▸ **DATASET RECORDS**:

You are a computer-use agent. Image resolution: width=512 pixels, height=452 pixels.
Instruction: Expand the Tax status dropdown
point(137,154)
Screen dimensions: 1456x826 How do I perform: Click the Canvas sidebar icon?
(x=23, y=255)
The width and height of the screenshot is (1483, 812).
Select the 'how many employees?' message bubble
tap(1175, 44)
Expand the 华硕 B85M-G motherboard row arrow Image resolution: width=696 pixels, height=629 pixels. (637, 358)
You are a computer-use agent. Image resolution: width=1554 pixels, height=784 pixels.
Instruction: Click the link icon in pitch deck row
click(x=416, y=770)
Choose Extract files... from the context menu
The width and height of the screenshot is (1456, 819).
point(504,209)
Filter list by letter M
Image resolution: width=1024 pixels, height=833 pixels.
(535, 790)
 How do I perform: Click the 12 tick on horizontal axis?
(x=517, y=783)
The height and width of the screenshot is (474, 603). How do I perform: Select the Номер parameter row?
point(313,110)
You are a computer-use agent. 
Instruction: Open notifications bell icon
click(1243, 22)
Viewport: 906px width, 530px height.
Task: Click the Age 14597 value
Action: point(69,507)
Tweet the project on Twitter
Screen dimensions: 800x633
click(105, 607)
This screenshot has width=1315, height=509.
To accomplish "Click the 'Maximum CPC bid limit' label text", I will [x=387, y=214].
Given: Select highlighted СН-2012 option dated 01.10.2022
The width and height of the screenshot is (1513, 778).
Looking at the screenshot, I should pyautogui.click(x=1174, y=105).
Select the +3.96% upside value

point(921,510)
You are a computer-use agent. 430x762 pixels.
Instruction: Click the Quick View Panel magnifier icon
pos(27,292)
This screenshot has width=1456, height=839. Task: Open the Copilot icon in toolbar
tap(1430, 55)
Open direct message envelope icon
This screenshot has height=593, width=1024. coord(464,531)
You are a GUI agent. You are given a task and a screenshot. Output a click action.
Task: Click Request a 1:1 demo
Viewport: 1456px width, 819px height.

▸ **WHAT YOU NEED TO DO**:
Return every line in the rows above that contains the word "Select".

▸ **RESPONSE BELOW**:
Select the 'how many employees?' message bubble
The height and width of the screenshot is (474, 603). How do I perform: Select the Номер parameter row?
Given: Select highlighted СН-2012 option dated 01.10.2022
Select the +3.96% upside value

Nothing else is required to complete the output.